[Study text Boundary: Start]

From: Bobby Eshleman bobbyeshleman@meta.com
Associate reply packets with the sending socket. When vsock must reply with an RST packet and there exists a sending socket (e.g., for loopback), setting the skb owner to the socket correctly handles reference counting between the skb and sk (i.e., the sk stays alive until the skb is freed).
This allows the net namespace to be used for socket lookups for the duration of the reply skb's lifetime, preventing race conditions between the namespace lifecycle and vsock socket search using the namespace pointer.
Reviewed-by: Stefano Garzarella sgarzare@redhat.com Signed-off-by: Bobby Eshleman bobbyeshleman@meta.com --- Changes in v11: - move before adding to netns support (Stefano)
Changes in v10: - break this out into its own patch for easy revert (Stefano) --- net/vmw_vsock/virtio_transport_common.c | 6 ++++++ 1 file changed, 6 insertions(+)
diff --git a/net/vmw_vsock/virtio_transport_common.c b/net/vmw_vsock/virtio_transport_common.c index e6391eb7cc1b..de71e2b3f77e 100644 --- a/net/vmw_vsock/virtio_transport_common.c +++ b/net/vmw_vsock/virtio_transport_common.c @@ -1165,6 +1165,12 @@ static int virtio_transport_reset_no_sock(const struct virtio_transport *t, .op = VIRTIO_VSOCK_OP_RST, .type = le16_to_cpu(hdr->type), .reply = true, + + /* Set sk owner to socket we are replying to (may be NULL for + * non-loopback). This keeps a reference to the sock and + * sock_net(sk) until the reply skb is freed. + */ + .vsk = vsock_sk(skb->sk), }; struct sk_buff *reply;

[Study text Boundary: End]
[Provided data Boundary: Start]

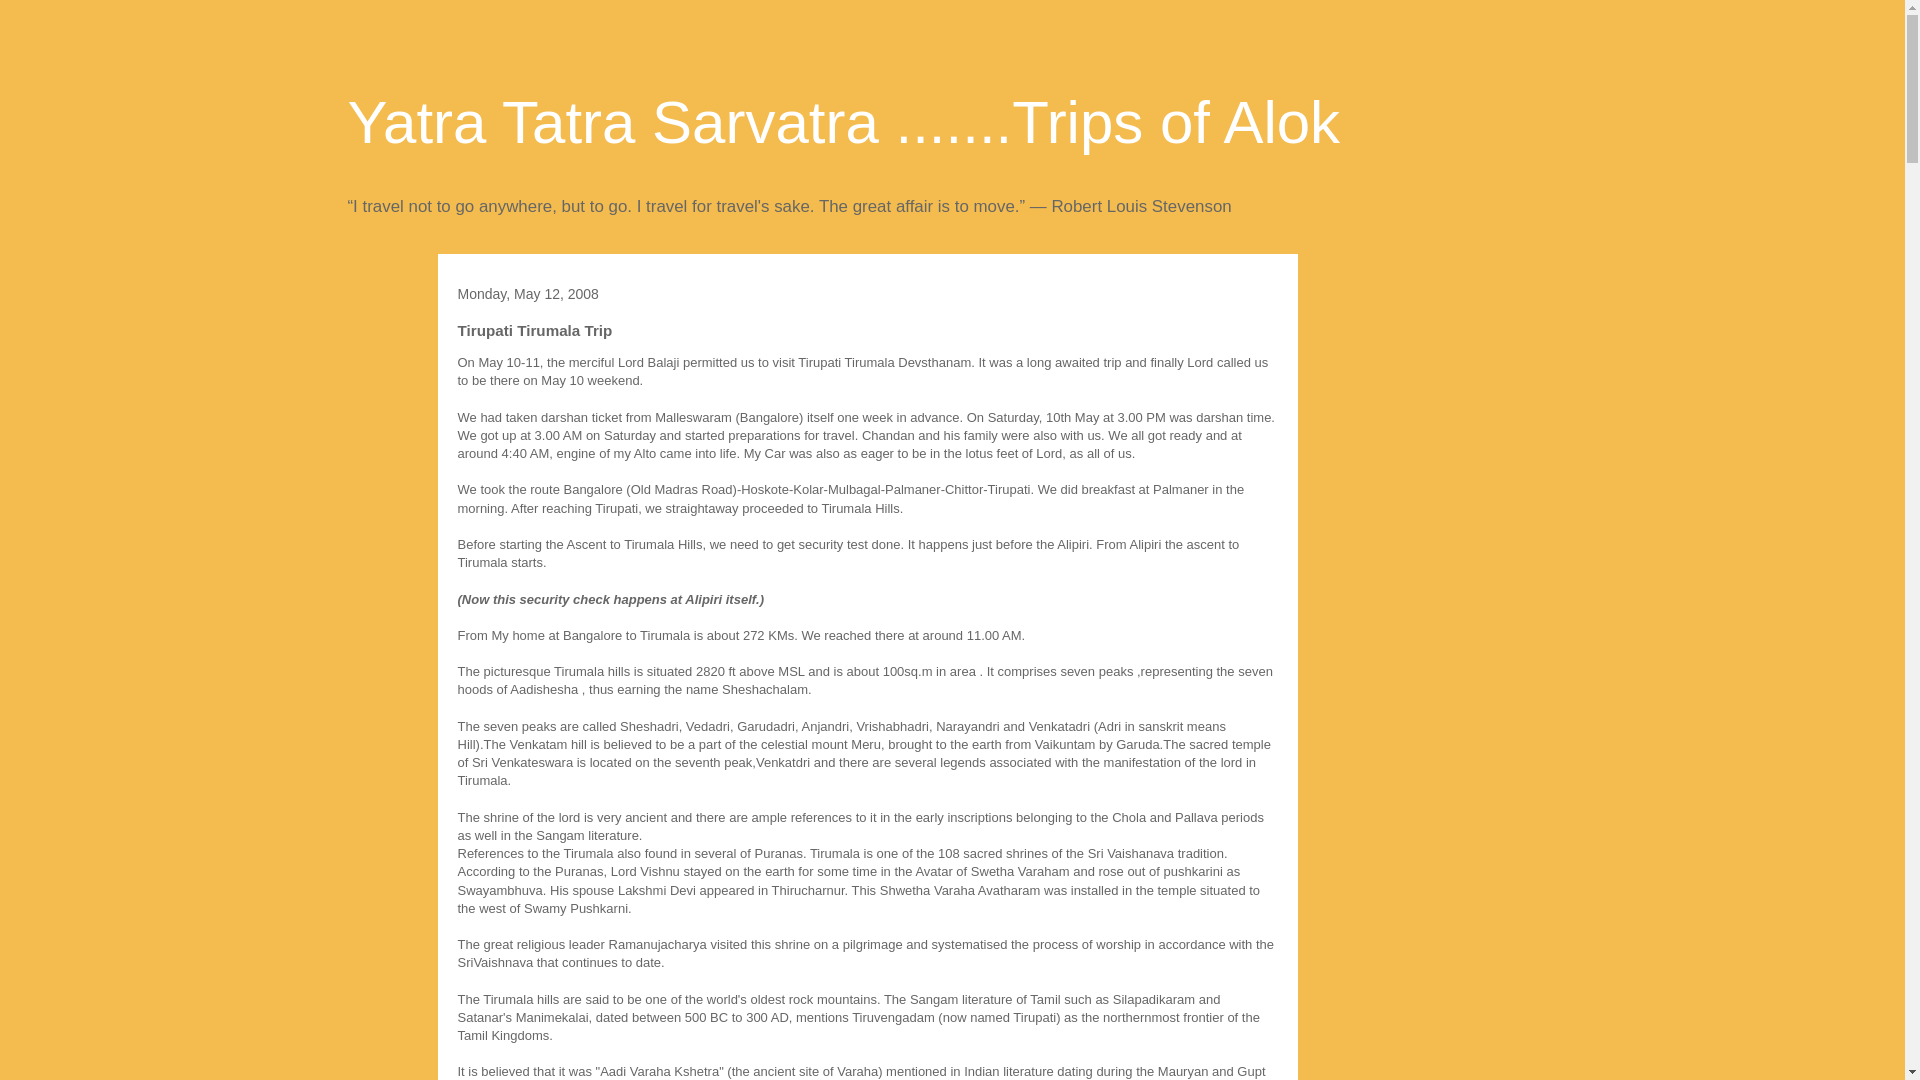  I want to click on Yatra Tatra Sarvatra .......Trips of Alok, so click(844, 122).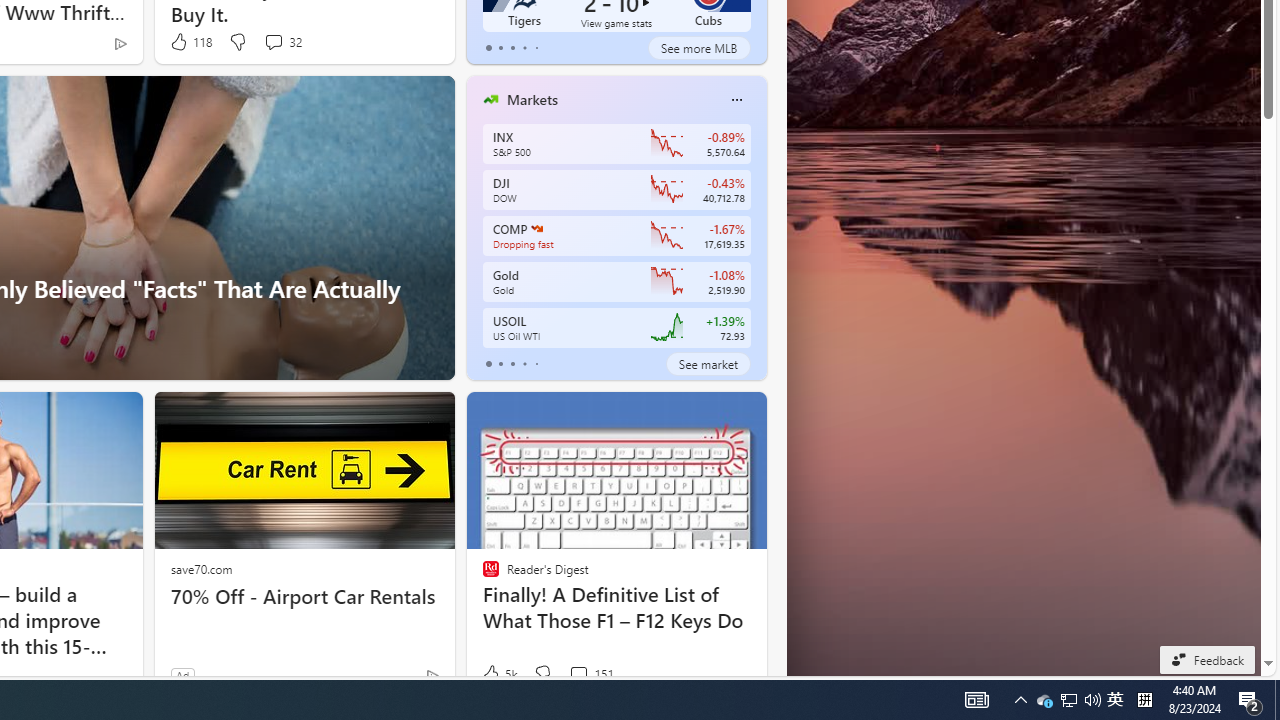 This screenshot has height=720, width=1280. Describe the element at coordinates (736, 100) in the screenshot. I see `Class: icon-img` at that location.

[Provided data Boundary: End]

* **Work order 1**: Retype the part of the vsock patch from "Reviewed-by: Stefano Garzarella" to "changed, 6 insertions(+)".
* **Work order 2**: List every field name that the diff in the vsock patch assigns with dot notation inside the initializer.

* **Written solution 1**:
Reviewed-by: Stefano Garzarella sgarzare@redhat.com Signed-off-by: Bobby Eshleman bobbyeshleman@meta.com --- Changes in v11: - move before adding to netns support (Stefano)
Changes in v10: - break this out into its own patch for easy revert (Stefano) --- net/vmw_vsock/virtio_transport_common.c | 6 ++++++ 1 file changed, 6 insertions(+)

* **Written solution 2**:
.op
.type
.reply
.vsk